## Rows from a pointing dataset:
+-------+

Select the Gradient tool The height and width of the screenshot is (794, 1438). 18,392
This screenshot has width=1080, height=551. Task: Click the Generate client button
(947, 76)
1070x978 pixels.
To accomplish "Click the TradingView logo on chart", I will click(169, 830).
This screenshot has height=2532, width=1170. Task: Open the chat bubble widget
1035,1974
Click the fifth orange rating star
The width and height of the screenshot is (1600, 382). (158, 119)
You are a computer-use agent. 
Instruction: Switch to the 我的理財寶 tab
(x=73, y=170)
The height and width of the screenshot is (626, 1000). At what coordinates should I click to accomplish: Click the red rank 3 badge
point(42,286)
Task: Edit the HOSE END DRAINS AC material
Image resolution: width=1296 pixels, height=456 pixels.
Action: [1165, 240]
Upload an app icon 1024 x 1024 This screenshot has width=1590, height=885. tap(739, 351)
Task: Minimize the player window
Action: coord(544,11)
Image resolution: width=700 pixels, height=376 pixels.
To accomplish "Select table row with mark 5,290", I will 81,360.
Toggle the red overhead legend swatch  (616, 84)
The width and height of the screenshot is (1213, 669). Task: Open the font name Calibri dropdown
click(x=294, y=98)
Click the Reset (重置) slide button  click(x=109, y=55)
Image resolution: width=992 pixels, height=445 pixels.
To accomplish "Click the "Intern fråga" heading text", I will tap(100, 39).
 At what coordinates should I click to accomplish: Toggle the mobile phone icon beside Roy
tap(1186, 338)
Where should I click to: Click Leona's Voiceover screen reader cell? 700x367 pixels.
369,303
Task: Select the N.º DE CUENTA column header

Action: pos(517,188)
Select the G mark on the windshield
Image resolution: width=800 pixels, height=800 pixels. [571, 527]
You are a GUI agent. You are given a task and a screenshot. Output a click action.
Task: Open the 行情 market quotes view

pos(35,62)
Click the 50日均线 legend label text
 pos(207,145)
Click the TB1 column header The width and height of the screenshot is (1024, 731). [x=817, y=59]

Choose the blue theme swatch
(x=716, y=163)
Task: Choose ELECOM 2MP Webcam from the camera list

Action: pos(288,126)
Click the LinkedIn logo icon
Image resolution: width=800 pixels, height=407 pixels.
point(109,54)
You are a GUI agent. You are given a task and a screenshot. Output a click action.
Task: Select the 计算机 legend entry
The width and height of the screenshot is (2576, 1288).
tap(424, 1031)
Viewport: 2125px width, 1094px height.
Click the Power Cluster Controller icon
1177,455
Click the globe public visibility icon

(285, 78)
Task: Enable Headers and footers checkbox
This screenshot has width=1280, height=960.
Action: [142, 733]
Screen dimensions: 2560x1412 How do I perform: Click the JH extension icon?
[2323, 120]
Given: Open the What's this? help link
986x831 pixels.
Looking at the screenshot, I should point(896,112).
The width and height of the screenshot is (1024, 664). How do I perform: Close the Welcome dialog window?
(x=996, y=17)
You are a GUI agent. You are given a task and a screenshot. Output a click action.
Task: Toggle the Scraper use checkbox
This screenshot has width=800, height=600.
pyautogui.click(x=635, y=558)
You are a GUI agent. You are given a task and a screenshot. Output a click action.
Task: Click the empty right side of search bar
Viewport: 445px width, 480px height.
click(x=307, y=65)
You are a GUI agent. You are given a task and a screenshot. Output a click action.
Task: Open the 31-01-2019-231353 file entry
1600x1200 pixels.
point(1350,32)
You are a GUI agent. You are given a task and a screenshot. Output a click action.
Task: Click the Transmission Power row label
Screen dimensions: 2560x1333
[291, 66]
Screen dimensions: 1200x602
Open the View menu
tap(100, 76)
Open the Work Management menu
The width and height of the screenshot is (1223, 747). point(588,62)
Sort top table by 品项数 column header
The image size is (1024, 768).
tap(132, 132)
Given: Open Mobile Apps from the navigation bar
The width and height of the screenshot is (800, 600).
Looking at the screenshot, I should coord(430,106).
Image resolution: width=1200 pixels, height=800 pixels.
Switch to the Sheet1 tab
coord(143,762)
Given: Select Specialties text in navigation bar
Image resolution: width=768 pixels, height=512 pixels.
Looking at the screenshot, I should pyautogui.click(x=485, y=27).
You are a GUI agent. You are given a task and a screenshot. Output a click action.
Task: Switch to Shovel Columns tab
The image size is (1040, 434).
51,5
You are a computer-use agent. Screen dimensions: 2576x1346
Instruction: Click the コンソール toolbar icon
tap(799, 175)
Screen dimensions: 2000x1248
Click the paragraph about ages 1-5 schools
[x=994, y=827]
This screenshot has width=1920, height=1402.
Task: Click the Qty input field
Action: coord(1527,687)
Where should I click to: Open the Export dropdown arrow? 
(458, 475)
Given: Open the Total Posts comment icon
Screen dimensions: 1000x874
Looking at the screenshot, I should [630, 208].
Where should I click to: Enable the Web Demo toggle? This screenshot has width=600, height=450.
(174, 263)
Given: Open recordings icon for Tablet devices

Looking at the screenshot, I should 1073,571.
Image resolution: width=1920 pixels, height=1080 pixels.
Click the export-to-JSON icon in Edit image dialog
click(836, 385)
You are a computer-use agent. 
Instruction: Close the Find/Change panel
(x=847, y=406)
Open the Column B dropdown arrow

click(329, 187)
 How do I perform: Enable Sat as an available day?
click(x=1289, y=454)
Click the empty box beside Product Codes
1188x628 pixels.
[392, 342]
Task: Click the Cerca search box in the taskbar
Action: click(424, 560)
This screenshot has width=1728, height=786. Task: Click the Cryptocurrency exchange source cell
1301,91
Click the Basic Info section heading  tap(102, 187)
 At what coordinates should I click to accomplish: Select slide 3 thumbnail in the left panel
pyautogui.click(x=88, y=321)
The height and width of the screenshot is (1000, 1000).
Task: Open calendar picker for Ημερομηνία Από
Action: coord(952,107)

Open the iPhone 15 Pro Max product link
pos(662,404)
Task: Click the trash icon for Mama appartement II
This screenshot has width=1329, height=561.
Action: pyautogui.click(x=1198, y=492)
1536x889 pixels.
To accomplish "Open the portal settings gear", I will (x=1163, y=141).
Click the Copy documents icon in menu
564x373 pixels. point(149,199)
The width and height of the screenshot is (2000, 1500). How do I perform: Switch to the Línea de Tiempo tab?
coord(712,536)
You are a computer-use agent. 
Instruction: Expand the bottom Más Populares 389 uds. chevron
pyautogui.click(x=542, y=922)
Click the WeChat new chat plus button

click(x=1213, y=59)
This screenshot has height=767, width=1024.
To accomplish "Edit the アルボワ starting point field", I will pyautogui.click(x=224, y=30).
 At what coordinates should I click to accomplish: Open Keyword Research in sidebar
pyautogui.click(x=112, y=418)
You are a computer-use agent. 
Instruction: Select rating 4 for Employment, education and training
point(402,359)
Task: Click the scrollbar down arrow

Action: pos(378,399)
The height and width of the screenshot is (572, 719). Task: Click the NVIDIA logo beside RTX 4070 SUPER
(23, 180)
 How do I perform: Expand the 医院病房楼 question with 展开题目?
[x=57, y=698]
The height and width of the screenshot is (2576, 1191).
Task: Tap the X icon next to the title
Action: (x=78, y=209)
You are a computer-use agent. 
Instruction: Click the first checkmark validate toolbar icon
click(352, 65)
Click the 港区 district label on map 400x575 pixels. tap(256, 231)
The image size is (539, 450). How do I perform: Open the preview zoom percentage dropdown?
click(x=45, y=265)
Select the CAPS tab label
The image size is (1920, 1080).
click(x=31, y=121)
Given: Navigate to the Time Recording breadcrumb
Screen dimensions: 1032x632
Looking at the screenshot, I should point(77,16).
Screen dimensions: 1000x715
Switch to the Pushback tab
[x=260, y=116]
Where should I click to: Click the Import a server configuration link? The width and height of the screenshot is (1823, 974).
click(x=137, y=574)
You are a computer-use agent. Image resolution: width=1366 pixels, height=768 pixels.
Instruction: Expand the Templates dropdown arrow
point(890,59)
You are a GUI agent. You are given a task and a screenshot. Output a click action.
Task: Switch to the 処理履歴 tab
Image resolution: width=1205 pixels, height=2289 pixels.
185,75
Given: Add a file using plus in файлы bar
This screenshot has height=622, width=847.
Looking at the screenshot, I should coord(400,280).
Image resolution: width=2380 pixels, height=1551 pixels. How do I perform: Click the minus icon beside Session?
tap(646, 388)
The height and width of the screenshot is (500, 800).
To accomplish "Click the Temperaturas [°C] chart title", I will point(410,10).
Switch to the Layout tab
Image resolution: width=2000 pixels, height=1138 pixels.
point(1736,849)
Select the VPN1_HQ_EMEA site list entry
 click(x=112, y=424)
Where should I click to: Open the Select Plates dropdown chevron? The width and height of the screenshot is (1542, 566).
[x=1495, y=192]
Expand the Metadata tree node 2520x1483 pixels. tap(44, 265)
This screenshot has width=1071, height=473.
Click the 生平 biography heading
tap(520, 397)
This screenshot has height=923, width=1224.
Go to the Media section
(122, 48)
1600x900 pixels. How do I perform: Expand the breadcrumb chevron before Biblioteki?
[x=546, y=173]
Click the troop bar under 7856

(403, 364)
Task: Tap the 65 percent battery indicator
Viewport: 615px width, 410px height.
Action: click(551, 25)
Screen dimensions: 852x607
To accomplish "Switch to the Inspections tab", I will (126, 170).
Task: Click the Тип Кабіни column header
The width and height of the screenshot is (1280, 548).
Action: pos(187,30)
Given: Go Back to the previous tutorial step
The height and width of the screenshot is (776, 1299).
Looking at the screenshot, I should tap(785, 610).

+-------+

## What needs to be done:
Please pull out every line in the rows above that contains the word "Where". Case counts.

## Task result:
Where should I click to: Click Leona's Voiceover screen reader cell? 700x367 pixels.
Where should I click to: Open the Export dropdown arrow? 
Where should I click to: Enable the Web Demo toggle? This screenshot has width=600, height=450.
Where should I click to: Click the Import a server configuration link? The width and height of the screenshot is (1823, 974).
Where should I click to: Open the Select Plates dropdown chevron? The width and height of the screenshot is (1542, 566).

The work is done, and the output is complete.